Roadside Religion In Search of the Sacred the Strange and the Substance of Faith In the summer of Timothy K Beal loaded his family into a twenty nine foot long motor home and hit the rural highways of America in search of roadside religious attractions sites like the World s

  • Title: Roadside Religion: In Search of the Sacred, the Strange, and the Substance of Faith
  • Author: Timothy Beal
  • ISBN: 9780807010631
  • Page: 268
  • Format: Paperback
  • 1 thought on “Roadside Religion: In Search of the Sacred, the Strange, and the Substance of Faith”

    1. Heard part of an interview with Mr. Beal last month on the Bob Edwards show - I submitted a purchase request to the library and lo & behold, they bought a copy!Timothy Beal, a professor of religion who is also married to a Presbyterian minister, spent a few summers (one with his family in an RV) exploring the world of structures and attractions that people have felt compelled to build to honor and share their faith. Some attractions are more professional and/or commercial - The Holy Land Exp [...]
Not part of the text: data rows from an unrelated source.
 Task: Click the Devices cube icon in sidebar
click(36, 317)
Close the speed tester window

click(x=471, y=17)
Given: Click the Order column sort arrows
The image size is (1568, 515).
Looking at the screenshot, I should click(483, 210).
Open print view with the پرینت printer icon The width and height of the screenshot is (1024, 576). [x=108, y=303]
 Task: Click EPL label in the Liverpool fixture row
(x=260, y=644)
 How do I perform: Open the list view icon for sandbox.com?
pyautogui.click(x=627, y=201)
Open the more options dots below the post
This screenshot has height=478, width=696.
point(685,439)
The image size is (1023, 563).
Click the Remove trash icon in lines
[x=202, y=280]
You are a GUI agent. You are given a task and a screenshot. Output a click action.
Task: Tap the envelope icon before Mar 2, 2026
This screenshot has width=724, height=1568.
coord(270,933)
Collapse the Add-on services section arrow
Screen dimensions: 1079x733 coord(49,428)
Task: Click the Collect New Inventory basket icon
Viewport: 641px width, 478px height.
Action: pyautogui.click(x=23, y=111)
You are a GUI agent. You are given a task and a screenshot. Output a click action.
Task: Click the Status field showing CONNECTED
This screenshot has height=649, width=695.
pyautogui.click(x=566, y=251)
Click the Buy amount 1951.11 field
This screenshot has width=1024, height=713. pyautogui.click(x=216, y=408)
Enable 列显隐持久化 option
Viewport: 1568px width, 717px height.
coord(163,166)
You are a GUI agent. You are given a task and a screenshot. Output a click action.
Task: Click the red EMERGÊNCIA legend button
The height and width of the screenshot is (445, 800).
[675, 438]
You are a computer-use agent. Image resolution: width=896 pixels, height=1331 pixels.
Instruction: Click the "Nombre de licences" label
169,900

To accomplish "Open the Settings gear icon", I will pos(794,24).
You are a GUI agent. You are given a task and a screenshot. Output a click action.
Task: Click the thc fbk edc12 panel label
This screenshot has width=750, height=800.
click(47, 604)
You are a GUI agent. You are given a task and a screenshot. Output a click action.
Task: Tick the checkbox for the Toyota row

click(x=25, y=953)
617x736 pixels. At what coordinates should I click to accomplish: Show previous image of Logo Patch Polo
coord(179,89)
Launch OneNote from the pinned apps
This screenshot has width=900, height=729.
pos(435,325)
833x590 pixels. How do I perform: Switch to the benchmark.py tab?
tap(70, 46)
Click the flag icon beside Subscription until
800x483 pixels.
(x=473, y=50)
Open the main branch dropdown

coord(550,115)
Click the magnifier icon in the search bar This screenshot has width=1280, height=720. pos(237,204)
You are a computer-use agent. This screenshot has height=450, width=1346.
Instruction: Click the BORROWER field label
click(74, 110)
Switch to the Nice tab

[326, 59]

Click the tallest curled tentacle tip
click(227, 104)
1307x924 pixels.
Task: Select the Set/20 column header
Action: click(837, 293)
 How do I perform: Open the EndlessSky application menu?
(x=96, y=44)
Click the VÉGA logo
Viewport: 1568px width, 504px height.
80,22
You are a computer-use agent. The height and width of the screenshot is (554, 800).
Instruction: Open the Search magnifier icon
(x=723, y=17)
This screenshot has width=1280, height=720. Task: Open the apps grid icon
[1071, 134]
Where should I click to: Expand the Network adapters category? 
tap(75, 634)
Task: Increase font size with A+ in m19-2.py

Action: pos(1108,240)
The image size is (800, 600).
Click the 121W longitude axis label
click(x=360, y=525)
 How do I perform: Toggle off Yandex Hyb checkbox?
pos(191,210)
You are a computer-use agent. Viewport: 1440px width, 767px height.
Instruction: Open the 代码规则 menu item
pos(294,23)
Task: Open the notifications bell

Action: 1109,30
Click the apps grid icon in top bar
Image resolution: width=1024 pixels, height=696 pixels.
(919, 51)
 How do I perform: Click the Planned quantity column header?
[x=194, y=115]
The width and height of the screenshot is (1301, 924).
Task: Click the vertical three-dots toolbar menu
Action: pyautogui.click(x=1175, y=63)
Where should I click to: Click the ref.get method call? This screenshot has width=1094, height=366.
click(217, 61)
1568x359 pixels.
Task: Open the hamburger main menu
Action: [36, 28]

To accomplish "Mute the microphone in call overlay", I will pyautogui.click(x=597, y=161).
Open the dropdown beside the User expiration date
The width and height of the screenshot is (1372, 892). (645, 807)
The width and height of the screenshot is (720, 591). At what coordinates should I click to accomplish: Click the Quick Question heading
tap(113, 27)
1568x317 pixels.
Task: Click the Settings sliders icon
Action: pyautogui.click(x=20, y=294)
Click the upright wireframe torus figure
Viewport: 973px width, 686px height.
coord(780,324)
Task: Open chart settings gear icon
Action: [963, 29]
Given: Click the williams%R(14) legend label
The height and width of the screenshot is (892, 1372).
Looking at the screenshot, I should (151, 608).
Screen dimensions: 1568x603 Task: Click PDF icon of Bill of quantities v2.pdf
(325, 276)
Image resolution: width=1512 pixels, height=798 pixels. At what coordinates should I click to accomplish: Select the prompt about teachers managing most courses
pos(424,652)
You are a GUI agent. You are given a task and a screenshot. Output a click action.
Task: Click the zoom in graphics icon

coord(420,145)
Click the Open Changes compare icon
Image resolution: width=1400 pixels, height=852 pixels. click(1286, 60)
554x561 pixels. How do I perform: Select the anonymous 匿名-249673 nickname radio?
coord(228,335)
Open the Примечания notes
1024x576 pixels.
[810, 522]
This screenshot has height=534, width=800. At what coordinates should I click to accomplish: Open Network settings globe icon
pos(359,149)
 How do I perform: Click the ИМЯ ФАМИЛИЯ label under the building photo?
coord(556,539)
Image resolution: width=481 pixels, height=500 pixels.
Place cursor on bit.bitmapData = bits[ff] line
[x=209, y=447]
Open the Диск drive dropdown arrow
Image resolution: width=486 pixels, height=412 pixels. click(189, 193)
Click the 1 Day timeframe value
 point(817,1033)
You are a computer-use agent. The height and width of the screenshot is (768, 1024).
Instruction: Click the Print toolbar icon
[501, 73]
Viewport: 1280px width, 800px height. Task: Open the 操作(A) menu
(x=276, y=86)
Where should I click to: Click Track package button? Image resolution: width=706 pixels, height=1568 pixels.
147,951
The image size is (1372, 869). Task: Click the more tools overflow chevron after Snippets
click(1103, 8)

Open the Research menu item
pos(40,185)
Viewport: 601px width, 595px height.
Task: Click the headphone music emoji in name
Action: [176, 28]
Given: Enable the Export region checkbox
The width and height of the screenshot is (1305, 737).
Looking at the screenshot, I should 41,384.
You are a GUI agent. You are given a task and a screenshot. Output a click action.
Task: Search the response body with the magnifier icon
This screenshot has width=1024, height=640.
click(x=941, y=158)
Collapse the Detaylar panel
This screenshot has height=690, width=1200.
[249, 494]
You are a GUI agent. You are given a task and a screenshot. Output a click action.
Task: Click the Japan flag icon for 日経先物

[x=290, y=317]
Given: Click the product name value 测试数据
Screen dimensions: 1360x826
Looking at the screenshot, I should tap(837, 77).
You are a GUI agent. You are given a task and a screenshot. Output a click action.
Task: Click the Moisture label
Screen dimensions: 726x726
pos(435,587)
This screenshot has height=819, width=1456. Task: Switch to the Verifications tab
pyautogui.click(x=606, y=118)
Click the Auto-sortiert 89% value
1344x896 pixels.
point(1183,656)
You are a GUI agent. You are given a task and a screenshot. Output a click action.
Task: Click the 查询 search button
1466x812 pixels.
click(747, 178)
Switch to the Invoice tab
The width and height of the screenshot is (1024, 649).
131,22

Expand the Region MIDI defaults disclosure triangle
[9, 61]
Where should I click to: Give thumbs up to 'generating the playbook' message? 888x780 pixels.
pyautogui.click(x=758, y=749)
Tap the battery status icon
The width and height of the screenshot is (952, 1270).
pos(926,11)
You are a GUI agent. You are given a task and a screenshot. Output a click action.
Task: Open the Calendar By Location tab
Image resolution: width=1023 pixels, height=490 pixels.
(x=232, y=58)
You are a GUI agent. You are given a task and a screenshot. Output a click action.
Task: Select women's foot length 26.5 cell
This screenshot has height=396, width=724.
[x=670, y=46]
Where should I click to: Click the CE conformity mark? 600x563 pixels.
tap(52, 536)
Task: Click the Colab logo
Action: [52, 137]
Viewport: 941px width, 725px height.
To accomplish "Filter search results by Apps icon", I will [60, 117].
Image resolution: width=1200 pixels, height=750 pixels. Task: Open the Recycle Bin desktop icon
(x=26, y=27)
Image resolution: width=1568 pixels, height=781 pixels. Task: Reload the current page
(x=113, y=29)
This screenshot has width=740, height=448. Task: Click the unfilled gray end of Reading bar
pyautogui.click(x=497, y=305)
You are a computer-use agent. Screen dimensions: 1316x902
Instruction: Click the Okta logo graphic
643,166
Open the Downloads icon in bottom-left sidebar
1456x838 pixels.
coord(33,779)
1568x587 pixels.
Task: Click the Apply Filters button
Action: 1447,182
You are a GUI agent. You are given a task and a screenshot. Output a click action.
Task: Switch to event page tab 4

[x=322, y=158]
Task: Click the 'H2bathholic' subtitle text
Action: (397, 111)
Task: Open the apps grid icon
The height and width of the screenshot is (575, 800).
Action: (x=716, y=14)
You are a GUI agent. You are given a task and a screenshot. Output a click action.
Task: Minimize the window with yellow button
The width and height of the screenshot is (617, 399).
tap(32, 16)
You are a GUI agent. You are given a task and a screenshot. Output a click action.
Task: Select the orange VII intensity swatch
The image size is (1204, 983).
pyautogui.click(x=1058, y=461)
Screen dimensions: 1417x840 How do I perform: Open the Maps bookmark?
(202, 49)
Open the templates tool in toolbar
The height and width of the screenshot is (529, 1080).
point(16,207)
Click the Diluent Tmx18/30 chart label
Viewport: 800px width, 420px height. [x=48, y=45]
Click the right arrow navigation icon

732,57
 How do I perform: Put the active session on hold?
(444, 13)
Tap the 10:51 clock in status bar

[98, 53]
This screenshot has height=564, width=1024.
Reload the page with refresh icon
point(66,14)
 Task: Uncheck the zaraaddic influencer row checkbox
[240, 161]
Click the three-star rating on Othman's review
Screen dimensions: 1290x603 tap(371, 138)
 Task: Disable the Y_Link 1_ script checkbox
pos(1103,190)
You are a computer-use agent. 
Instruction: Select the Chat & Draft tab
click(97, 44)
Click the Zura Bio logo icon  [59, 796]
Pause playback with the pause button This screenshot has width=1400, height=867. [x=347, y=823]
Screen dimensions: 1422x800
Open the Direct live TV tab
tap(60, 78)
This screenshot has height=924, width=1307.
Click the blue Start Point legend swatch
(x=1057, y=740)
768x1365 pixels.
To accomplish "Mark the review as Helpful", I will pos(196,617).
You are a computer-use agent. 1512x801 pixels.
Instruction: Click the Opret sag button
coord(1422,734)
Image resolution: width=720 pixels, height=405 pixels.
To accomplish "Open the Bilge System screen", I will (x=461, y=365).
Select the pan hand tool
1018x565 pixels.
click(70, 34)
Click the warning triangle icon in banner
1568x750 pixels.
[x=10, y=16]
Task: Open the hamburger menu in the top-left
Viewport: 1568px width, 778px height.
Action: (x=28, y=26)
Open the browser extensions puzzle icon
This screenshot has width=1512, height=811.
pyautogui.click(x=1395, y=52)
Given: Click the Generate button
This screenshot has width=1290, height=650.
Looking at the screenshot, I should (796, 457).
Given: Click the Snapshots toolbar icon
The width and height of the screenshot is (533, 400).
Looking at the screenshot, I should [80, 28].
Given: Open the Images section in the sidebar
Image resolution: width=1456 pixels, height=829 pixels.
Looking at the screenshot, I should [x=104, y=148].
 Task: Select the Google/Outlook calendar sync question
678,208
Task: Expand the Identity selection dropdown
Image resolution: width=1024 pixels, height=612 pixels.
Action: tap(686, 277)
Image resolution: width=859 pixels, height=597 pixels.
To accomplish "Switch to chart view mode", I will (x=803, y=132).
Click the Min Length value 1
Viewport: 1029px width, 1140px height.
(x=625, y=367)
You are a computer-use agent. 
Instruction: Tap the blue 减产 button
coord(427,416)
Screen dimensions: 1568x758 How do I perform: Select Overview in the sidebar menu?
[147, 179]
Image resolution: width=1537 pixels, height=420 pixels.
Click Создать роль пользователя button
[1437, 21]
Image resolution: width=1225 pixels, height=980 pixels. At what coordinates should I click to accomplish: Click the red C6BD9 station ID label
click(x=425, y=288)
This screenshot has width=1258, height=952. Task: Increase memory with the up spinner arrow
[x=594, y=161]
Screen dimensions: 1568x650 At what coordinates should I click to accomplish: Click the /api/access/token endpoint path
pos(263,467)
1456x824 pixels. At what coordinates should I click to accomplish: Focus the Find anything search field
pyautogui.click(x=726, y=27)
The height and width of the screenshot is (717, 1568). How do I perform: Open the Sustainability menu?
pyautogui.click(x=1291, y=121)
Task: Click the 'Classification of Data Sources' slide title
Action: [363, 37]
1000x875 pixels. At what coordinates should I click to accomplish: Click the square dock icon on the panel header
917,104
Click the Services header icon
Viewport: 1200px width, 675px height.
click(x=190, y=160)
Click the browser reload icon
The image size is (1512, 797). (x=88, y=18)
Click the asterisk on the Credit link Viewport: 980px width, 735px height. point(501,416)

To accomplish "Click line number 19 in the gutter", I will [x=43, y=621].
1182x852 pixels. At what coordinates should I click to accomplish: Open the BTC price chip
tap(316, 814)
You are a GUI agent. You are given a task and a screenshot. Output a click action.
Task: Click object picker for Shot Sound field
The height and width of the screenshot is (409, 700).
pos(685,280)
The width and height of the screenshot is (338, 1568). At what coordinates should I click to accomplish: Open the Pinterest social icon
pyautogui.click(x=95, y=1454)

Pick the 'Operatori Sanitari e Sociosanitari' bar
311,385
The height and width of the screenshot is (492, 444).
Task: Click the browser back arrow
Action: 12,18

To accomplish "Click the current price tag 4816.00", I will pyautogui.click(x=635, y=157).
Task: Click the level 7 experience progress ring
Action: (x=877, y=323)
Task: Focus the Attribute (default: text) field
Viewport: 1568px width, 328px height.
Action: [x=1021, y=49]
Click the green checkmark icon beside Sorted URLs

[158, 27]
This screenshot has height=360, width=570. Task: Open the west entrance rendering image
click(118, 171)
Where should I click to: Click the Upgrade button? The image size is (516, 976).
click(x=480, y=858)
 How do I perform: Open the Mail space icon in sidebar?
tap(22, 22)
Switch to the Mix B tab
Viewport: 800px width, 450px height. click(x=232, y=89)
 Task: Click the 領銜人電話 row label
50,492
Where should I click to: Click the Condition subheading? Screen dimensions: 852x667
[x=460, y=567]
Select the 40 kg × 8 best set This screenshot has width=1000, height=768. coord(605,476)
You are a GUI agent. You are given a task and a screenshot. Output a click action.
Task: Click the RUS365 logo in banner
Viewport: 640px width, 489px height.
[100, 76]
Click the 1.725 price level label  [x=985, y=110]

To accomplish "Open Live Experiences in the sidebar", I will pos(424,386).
    2. Ok, not my typical read. This book was ok. It is not my typical read, but rather class material. The author was effective in his goal of a thoughtful and reflective summary of many trips to various American Christian roadside attractions. It can make you think, if you allow yourself to be reflective.

    3. Many of us have noticed the religious attractions – the Christian kitsch – that exist in so many corners of the country, and Timothy Beal argues that we tend to dismiss these sites too quickly. Behind many of these places is a person who has had a meaningful religious experience, and feels called to share it. What fascinates Beal is the “desire to communicate a very personal, perhaps incommunicable religious experience in such a public, even spectacular way.” (11) He and his family trave [...]

    4. Timothy Beal is a religion professor at a university in Ohio; one summer he packed up his family in an RV and toodled around the country looking at kitschy religious theme parks, and the like, to do an analysis. Roadside Religion is the result of this - and several other - forays into this strange world. Among the places he visits are The Holy Land Experience in Orlando, Precious Moments Chapel in Missouri, the world’s largest rosary collection, Noah’s Ark Being Rebuilt in Maryland, and Cros [...]

    5. Very respectful treatment of this topic. I was disappointed that I'd never encountered Cross Gardens, given I lived in Prattville, AL for 2 years. My only complaint is that I wish the book had been longer and covered more sites; this is a testament to my enjoyment of it.

    6. This book tours a uniquely American industry: religious roadside amusements. The findings range from the endearing (Jesus-themed mini-golf), to the crassly commercial (a multimillion dollar Biblical theme park), to the downright weird (a church dedicated to the sappy “Precious Moments” figurines).

    7. Makes me want to get a motor home and drive. But I doubt I'd find the courage to discover all that Beal did here. The armchair travels worked well for me.

    8. A touching and endearing exploration of the "awesome absurdity of faith", as manifested in roadside religious attractions.

    9. I came across this while working on my thesis. I had no idea these places existed: The Golgotha Fun Park, Holy Land USA, and a rebuilding of Noah's Ark. Crazy, cool.